On Fri, 24 Feb 2023 at 16:09, Maurizio Cimadamore <
maurizio.cimadamore at oracle.com> wrote:

>
> On 24/02/2023 14:45, Mike Hearn wrote:
>
> Especially once Panama ships the Java ecosystem could strongly benefit
> from a standardization of how native components are bundled into and loaded
> from libraries, as current build systems and the JVM tooling don't have
> much to say on the topic. The result is a lot of wheel reinvention across
> the ecosystem in the form of NativeLibraryLoader.java classes, always
> unique per project, and a bunch of bugs / developer friction that doesn't
> need to happen.
>
> I tend to agree with the overall assessment. Shipping native libraries
> with Java projects is a known pain point, and it would be nice to have some
> solution for that. That being said, while I'm aware that the best way to
> make things work in today's world is by shipping native libraries in a jar,
> and then extract them _somewhere_, so that they can be loaded with
> `System::loadLibrary`, I'm not sure how much that can be viewed as a full
> solution, rather than a workaround. I can imagine cases where extracting
> libraries into a custom folder is not feasible (e.g. because of missing
> permissions).
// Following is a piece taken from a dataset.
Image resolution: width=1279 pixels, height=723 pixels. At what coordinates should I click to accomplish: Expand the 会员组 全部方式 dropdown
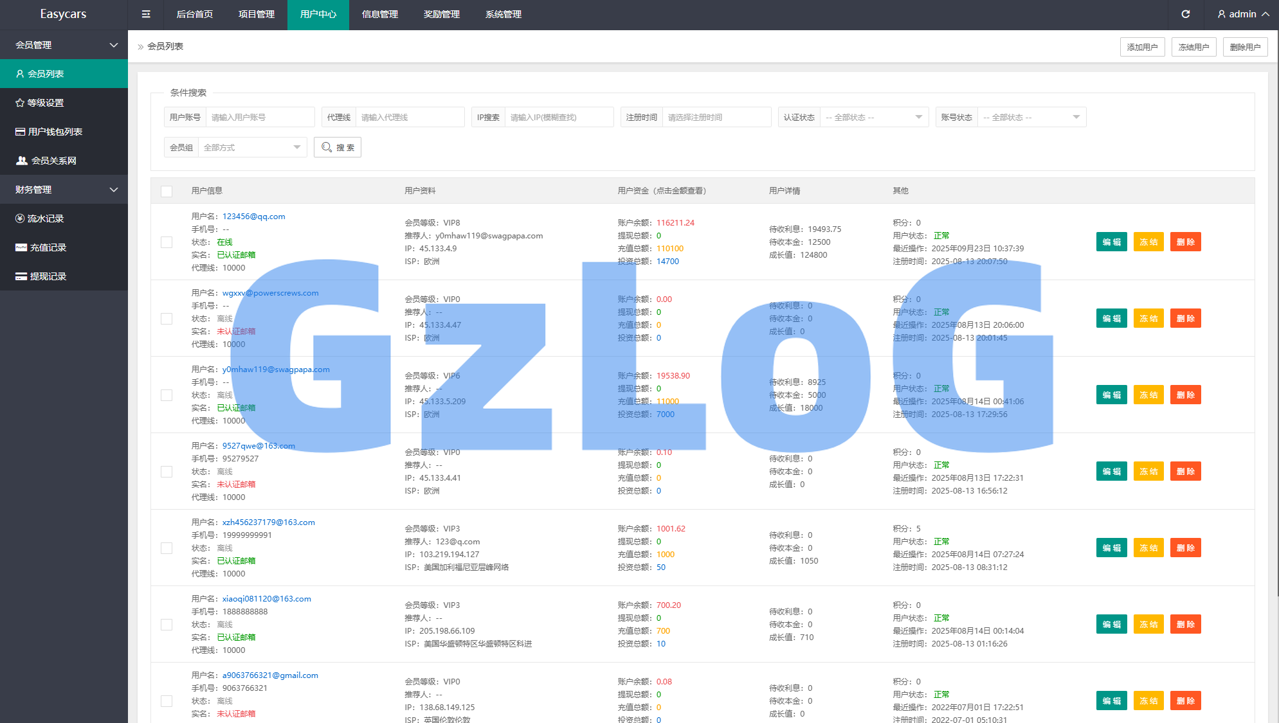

My general feeling is that, with jars and native libraries
> it's like trying to fit a round peg in a square hole: surely you can devise
> some pragmatic solution which makes things sort of work, but what you get
> is always a little brittle.
>
> If you look at what we did for jextract [1], the approach we used was
> different: jextract is written entirely in Java, but has a dependency (via
> Foreign Function & Memory API) on libclang. When we build jextract, we
> create a jmod [2] for jextract, with the native library for libclang in the
> right place. We then create a JDK image which contains jdk.compiler,
> java.base and the newly created jextract module. The resulting JDK will
> have the libraries in the right place. This means that we can provide a
> launcher simply by calling jextract's entry point using the custom JDK
> image. You can run jextract and run all jextract tests against this custom
> image, which then requires zero extra custom arguments passed on the
> command line (because the native libraries are added in the right place
> already).
>
> An approach such as this seems more promising than doing heroics with
> jarfiles, at least for applications, and one that could be more amenable to
> things like code signing (in jextract we don't do this, but I don't see why
> that could not be added).
>
> Maurizio
>
> [1] - https://jdk.java.net/jextract/
> [2] - https://github.com/openjdk/jextract/blob/master/build.gradle
>
>
> The good news is that all this would be very cheap to improve. All that's
> needed is:
>
>    - A defined layout for JARs (or JMODs) that standardizes where to
>    place native libraries given an OS and CPU architecture.
>
>    - Tooling that extracts native code to a user-specified directory
>    that's then appended to the java.library.path at runtime (e.g. a flag to
>    the java launcher?), so that once build systems learn to pass this flag or
>    do the extraction themselves library authors can just deprecate and
>    eventually remove all their custom loader code (which is large, complex,
>    copy/pasted between projects and inconsistent).
>
>    - Support for that mechanism in jlink.